Meanwhile, David Leonhardt is also on bubble patrol today: apparently when people concentrate on nominal asset prices rather than real asset prices, that "helps create the conditions for a bubble".
Of the two, Shiller makes slightly more sense. When there's lots of money floating around, it's easier to spend it, as anybody who's experienced a significant rise in their checking-account balance will attest. Whether that means we're in the middle of a bubble, however, I'm not sure.
Leonhardt's argument, on the other hand, I find very hard to understand. Yes, if you look at asset prices in nominal rather than real terms, they will seem to be rising more impressively. And the people who are wowed by Dow 14,000 are in fact looking at an asset which isn't nearly as high in real terms as it might seem in nominal terms. But surely what this means is that markets aren't as frothy as they might at first seem.
Both Shiller and Leonhardt conclude the same thing: that stocks are expensive. Which is a bit weird, considering that, relative to everything else, they certainly seem as though they're actually rather cheap.
There has certainly been much more financial-asset inflation in recent years than there has been consumer-price inflation. I'm just not convinced that means we're in a bubble.

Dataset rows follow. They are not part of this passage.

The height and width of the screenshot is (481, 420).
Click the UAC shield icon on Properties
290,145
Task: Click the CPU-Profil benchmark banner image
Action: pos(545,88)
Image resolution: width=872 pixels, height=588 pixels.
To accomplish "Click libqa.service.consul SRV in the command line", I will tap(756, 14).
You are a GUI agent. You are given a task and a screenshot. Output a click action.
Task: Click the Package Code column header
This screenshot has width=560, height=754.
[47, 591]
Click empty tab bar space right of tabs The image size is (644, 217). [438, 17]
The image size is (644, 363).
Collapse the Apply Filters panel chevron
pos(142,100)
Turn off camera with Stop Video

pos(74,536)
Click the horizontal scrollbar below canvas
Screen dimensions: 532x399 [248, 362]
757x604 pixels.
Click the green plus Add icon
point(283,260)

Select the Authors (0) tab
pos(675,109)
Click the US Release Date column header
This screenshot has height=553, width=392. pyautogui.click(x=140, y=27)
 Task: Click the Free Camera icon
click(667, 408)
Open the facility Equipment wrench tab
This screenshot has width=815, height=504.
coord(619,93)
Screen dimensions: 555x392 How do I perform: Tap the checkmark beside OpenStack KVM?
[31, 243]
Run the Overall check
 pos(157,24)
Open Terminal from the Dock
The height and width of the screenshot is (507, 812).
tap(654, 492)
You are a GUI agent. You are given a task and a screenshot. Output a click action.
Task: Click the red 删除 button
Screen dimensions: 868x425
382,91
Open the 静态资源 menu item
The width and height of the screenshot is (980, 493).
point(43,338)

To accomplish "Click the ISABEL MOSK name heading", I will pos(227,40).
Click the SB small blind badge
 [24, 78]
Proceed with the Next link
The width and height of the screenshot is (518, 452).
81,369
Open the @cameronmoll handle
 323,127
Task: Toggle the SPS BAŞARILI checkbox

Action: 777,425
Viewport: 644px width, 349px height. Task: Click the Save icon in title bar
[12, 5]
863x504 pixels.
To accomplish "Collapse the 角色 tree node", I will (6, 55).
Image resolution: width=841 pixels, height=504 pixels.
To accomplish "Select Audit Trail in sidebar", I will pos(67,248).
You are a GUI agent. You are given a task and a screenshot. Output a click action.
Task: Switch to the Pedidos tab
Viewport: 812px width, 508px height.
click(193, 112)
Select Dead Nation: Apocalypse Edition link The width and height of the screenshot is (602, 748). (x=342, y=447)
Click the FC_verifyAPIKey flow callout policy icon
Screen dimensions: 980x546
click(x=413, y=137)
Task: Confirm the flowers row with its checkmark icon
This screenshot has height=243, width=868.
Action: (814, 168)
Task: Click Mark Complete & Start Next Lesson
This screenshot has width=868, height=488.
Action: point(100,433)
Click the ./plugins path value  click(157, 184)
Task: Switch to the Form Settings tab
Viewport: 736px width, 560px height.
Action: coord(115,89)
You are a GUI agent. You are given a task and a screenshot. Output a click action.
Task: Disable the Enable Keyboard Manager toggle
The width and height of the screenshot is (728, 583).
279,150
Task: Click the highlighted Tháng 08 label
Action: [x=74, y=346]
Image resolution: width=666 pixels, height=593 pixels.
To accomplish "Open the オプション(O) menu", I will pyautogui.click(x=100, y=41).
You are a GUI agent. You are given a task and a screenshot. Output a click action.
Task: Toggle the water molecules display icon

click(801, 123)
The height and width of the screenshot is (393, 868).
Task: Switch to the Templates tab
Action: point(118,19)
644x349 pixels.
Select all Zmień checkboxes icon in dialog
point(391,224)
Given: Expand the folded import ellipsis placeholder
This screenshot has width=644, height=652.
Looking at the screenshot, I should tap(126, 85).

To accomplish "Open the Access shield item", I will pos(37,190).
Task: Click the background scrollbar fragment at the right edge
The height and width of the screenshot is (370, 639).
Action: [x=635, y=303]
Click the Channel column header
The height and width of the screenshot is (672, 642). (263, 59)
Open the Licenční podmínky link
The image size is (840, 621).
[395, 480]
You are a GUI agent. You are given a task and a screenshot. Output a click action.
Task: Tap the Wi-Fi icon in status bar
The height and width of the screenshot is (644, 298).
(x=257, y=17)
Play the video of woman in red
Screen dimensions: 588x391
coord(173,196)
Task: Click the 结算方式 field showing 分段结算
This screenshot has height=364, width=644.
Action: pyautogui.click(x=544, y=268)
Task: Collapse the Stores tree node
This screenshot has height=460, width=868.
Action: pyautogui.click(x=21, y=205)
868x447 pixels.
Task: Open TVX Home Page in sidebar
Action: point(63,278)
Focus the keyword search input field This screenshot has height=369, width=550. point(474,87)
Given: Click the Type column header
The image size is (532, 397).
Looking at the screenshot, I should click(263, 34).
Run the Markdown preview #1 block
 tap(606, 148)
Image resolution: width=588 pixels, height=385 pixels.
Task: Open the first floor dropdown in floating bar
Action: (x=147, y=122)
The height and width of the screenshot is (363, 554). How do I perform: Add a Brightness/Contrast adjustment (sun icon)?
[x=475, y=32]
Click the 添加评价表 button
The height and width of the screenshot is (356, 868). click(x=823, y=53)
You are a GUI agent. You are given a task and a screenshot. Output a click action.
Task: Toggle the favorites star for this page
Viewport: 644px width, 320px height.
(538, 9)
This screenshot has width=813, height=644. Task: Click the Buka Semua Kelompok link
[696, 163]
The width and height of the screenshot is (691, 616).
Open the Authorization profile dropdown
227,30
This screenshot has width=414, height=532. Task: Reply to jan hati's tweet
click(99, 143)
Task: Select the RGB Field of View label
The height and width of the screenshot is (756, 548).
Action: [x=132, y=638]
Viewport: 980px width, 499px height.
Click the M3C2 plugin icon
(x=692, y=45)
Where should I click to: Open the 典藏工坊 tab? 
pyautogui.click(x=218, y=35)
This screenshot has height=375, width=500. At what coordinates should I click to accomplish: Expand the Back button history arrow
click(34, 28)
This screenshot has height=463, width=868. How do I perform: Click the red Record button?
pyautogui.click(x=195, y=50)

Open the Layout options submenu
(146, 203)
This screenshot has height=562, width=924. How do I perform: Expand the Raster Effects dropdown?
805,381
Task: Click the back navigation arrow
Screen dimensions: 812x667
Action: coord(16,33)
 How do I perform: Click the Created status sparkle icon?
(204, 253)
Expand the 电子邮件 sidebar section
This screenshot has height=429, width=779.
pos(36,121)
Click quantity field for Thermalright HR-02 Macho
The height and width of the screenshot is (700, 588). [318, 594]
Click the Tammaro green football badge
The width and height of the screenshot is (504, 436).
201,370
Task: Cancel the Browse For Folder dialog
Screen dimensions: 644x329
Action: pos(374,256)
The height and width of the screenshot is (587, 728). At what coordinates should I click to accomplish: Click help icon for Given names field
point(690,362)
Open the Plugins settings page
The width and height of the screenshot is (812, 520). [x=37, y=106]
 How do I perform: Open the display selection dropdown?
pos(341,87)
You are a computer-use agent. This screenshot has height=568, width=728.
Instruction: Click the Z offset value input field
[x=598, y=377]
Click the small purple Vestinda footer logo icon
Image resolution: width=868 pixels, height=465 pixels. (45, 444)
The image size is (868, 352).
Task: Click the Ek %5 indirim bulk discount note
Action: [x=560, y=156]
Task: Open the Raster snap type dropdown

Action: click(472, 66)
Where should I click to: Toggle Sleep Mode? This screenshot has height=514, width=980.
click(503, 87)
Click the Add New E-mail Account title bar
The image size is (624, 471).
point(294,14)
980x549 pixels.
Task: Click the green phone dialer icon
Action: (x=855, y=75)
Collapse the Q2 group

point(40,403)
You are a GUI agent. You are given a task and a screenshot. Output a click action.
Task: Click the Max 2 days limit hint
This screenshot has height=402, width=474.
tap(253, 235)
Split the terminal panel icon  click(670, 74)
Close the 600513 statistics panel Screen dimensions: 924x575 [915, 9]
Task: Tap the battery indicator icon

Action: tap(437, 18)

My suspicion is that right now there's not enough demand for capital to match the supply of it. Companies don't really need to raise either equity or debt, which means that most equity and debt issuance is the result of financial engineering, and doesn't really reflect the areas of the economy which need the most investment. So a lot of money is essentially chasing its own tail, rather than being extracted from the financial system and injected into the real economy. Is that a bubble?